And the future and the past,”
moaned Harry, while a smile of delight stole over Gordon’s sleepy countenance.
“Kipling’s a fiend, isn’t he, Harry?”
“Kid, if you ever mention that song to me again, I’ll do something desperate!”
CHAPTER XV
THE OWNER OF THE RETICULE
The sleeping propensity of a top is nothing to the way Harry and Gordon slumbered. You cannot sleep such sleep indoors. You need the starry sky, the dark surrounding trees, the lullaby of cricket and locust, the low, musical rustle of leaves. Then you can sleep, as Gordon put it, “till the cows come home.”
It must have been the custom for the cows in that vicinity to come home at seven A. M., for at that hour the boys awoke, and Harry soon had water boiling for the coffee. Of course, every one’s way of making coffee is by far the best way. The scout way is to bring your water to a boil first, then drop your coffee in and stir like the mischief.
At eight-thirty they had every single thing in their bags and were on their way down the northern slope of the mountain. You would not have known that any one had camped at the spot except for the ashes of the fire and the beaver’s head scratched on a rock.

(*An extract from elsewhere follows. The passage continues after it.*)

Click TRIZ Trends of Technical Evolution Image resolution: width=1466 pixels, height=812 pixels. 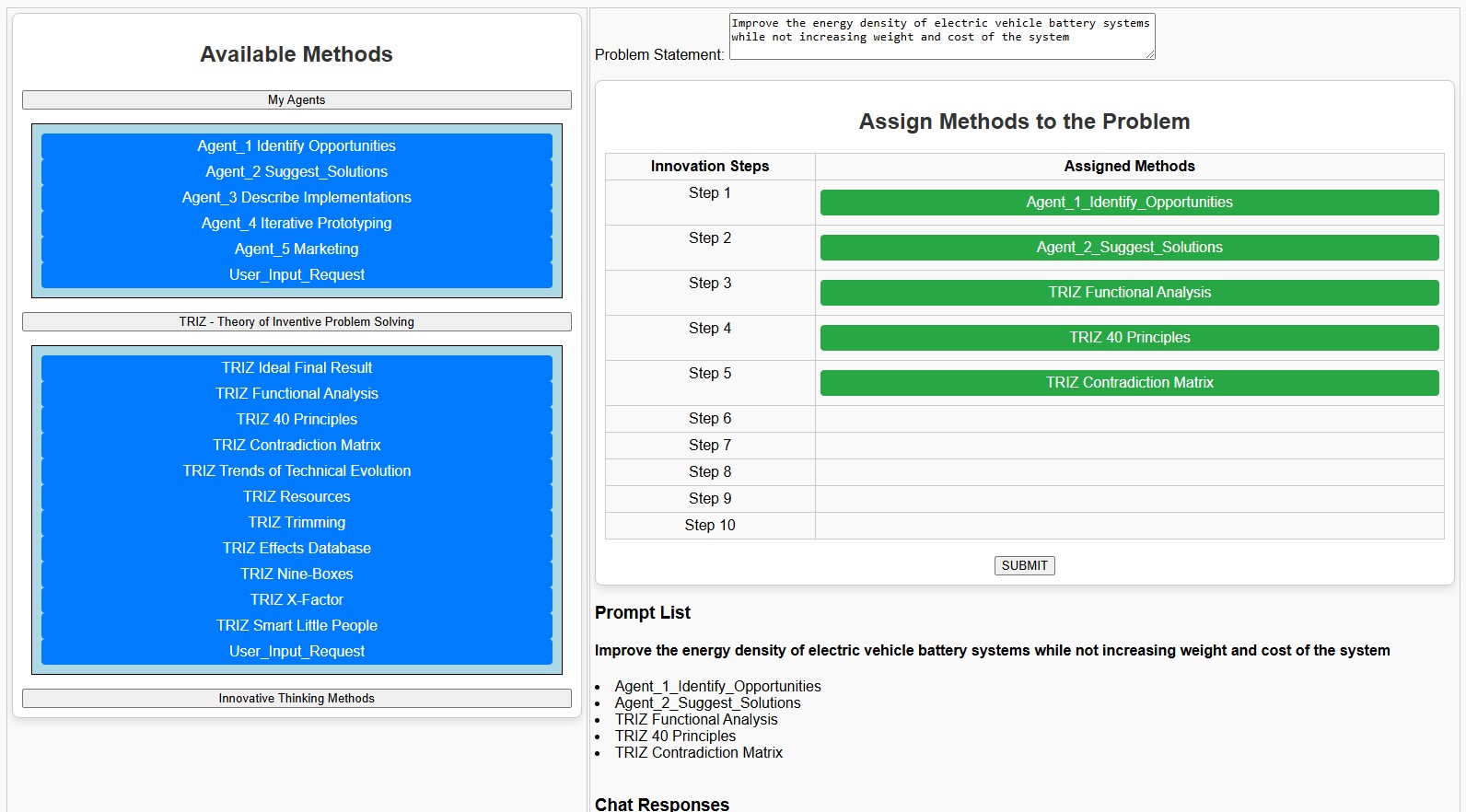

They followed a winding, woodland path, scarcely visible in places. “What’s this?” asked Gordon, picking up a small, flat, triangular stone which his alert eyes had discovered. It proved to be an Indian arrow-head about an inch and a half long and nearly an inch wide at one end, tapering to a blunt point at the other. Harry showed his companion how, wedged into the split end of a stick and bound firmly, it constituted the old-time arrow of the bloody Mohawk tribe, whose savage warwhoops had no doubt once been heard along this obscure mountain path.

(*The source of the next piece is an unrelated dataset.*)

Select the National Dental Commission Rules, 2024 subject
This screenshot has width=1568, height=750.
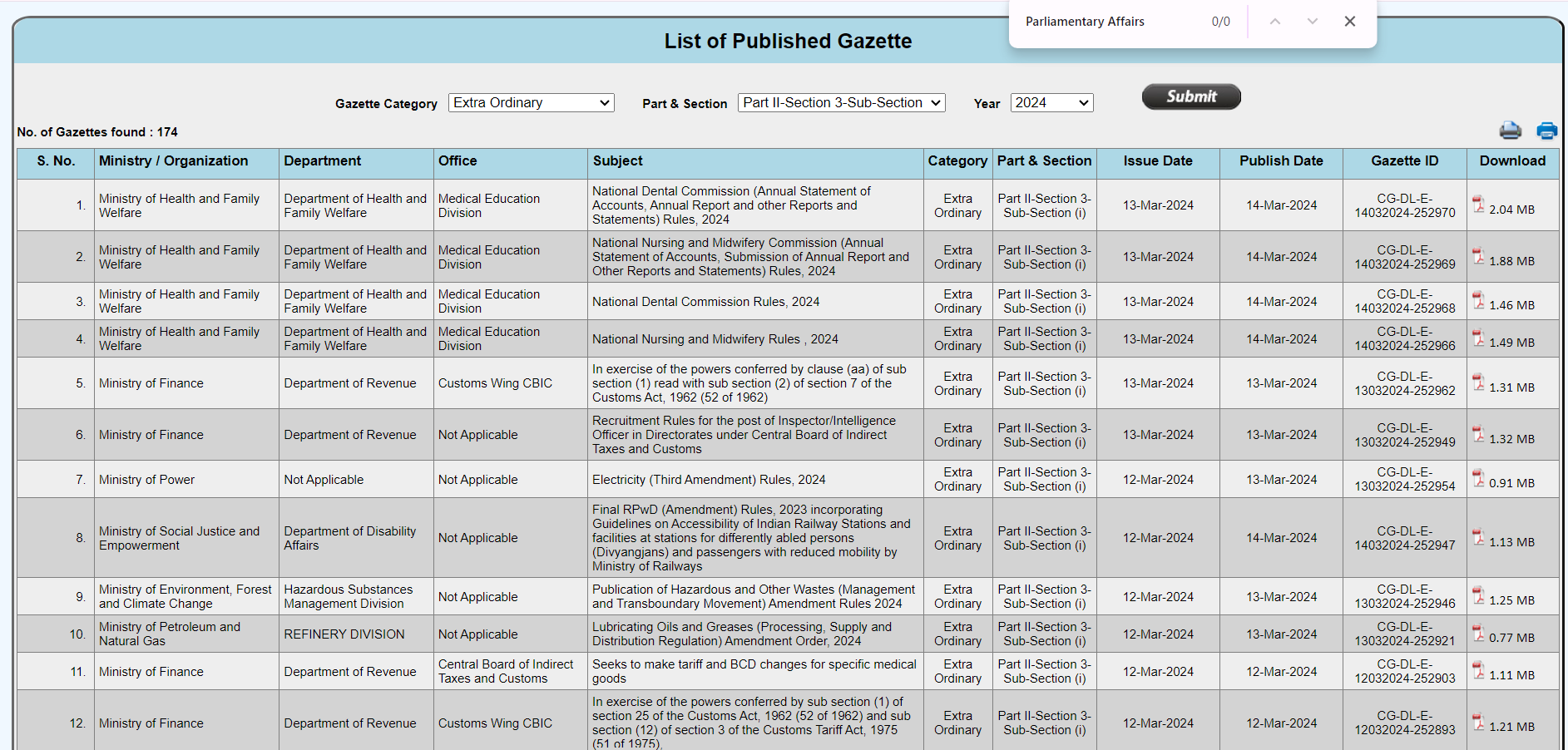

Gordon trudged along, kicking the earth in search of more of these murderous souvenirs. Although they searched carefully, they could find no more of them, but Harry came upon something which held a grewsome interest. At the base of an old oak tree where the earth was gray and powdery, he found the head of a tomahawk, eaten with rust and so encrusted with earth that he was able to break off the corners of it as if it had been made of plaster.